Mal 'was anderes

Karsten @, Samstag, 08. Februar 2014, 22:01 (vor 4583 Tagen) @ Solcena
bearbeitet von Karsten, Samstag, 08. Februar 2014, 22:50

Kegel- und Schleifladen sind kombiniert.


... in einem Werk (SW)!
Wie funktioniert das denn bzw. was könnte die Motivation dahinter sein?
In der Tat, das scheint ein interessantes Instrument zu sein. Kundige vor!

Hallo!

Ich bin so frei ausgiebig aus der Festschrift zum Orgelneubau (S. 17) zu zitieren:

[...] [Es] entstand im Projektverlauf die Idee, auch die Windversorgung der Pfeifen der jeweiligen Zeit anzupassen.
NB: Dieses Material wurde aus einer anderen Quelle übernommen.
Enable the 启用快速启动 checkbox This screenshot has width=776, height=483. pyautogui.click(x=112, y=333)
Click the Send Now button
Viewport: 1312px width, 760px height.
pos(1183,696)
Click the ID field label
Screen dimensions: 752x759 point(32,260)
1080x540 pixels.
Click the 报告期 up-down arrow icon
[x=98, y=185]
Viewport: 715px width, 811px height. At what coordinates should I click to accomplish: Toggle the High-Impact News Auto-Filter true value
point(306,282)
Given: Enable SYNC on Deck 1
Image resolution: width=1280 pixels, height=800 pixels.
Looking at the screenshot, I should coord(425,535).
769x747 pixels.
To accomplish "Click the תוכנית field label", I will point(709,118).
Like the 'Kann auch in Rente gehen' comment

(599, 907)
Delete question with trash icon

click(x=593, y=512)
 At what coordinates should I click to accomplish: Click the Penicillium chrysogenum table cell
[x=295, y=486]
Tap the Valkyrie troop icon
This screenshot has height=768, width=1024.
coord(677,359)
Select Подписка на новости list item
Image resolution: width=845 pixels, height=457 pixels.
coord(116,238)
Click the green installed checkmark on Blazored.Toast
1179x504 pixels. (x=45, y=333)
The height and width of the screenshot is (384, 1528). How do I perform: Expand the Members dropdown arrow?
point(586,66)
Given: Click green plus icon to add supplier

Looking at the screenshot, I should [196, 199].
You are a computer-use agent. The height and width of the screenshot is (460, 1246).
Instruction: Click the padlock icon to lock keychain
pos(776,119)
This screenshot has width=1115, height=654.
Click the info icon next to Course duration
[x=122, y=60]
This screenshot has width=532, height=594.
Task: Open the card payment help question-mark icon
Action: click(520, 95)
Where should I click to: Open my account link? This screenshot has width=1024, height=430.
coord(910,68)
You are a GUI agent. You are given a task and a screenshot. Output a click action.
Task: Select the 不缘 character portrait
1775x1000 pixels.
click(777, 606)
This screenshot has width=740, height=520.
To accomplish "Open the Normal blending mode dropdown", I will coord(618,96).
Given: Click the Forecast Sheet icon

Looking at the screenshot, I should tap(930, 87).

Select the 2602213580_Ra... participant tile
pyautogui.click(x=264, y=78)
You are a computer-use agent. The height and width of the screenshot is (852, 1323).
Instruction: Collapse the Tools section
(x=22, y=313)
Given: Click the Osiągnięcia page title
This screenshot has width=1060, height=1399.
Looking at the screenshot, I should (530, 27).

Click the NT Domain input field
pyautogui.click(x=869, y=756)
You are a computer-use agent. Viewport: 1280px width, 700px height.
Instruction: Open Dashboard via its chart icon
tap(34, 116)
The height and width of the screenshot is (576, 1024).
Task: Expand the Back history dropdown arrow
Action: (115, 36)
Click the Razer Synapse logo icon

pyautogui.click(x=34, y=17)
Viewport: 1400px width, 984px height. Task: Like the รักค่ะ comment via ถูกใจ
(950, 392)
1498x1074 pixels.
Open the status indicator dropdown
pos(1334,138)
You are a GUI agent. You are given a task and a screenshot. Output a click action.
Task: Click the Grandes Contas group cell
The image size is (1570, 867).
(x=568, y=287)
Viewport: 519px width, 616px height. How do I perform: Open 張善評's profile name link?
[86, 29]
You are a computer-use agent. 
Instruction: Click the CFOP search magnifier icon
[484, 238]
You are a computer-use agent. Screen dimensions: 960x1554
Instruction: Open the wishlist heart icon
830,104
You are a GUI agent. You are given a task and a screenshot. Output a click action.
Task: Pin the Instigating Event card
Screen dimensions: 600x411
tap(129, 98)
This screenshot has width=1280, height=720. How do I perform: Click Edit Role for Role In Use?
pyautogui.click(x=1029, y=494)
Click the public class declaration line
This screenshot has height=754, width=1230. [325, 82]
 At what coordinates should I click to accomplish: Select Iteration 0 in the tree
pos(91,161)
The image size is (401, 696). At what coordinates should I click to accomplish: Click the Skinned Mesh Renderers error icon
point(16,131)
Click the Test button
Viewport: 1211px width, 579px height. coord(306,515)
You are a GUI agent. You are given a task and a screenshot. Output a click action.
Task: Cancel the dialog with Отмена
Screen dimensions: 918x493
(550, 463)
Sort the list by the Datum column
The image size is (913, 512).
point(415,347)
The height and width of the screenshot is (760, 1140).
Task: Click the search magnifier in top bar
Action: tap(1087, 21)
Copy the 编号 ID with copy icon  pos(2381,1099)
Die barocken Pfeifen stehen unausweichlich auf der sogenannten Schleiflade: Alle Pfeifen eines Werkes werden über ein Tonventil mit Wind versorgt. Der Spieler nimmt diese Windladenbauweise über den sogenannten Druckpunkt wahr: Zu Anfang muss ein Widerstand überwunden werden, bis das Tonventil im Windsog vollständig geöffnet werden kann. Das gemeinsame Tonventil hat einen direkten Einfluss auf die Klangverschmelzung der Register. Die Bauweise dieser Windladen folgte alten, klassischen Prinzipien.
Mit der Zuwendung zum romantischen Klangbild benötigte man mehr Wind an den Pfeifen. Große Pfeifen auf einem gemeinsamen Ventil führen zu Konflikten, es entstand daraus die sogenannte Kegellade. Dabei besitzt jede Pfeife ihr eigenes Ventil. Auch Link verwendete beim Bau der rein romantisch geprägten Orgel 1907 ein Kegelladensystem. Man sieht also, dass nicht nur die Bauart der Pfeifen klanglich perfektioniert wurde, sondern auch unterhalb der Pfeifen neue Entwicklungen erdacht wurden. Durch die Kegellade erhalten die Register eine größere Eigenpräsenz, da die Windversorgung einer jeden Einzelpfeife autonom ist. Unsere Firma hat sich über viele Jahre mit dem Prinzip der Kegellade befasst und weiter entwickelt. Aus diesen Erkenntnissen lag es nun auf der Hand, auf mechanischem Wege die Kegellade in die Orgel zugunsten des Klangideals im dritten Manual einzufügen. Da die Kegellade aber nur einen geringen Druckpunkt aufweist, musste im Vergleich zu den zwei anderen Manualen eine Lösung gefunden werden. Schleiflade und Kegellade wurden kombiniert: Die vier Zungen des Schwellwerkes stehen auf einer Schleiflade (und erzeugen einen gewissen Druckpunkt), die sechs labialen Pfeifen
[sic! recte: Register] stehen auf der Kegellade. Wir waren sehr erfreut, dass die Kirchengemeinde diesem Neuland an Entwicklungsmöglichkeiten über den Projektverlauf zugestimmt hat.
Das Großpedal wurde mit drei Registern auf einer pneumatischen Windlade von Link 1907 übernommen. Hier stehen die drei größten Pfeifenreihen der Orgel. Mit dieser Tatsache haben wir in einem Instrument nun drei Schichten vertreten:
a) Die mechanische Schleiflade
b) Die mechanische Kegellade, kombiniert mit der Schleiflade
c) Die pneumatisch angesteuerte Kegellade für das Großpedal
Alle drei Systeme bilden nun einen gültigen Organismus, welcher die Zeitströmungen sichtbar macht, gleichfalls aber die einmalige Chance einer faszinierenden Synthese darstellt.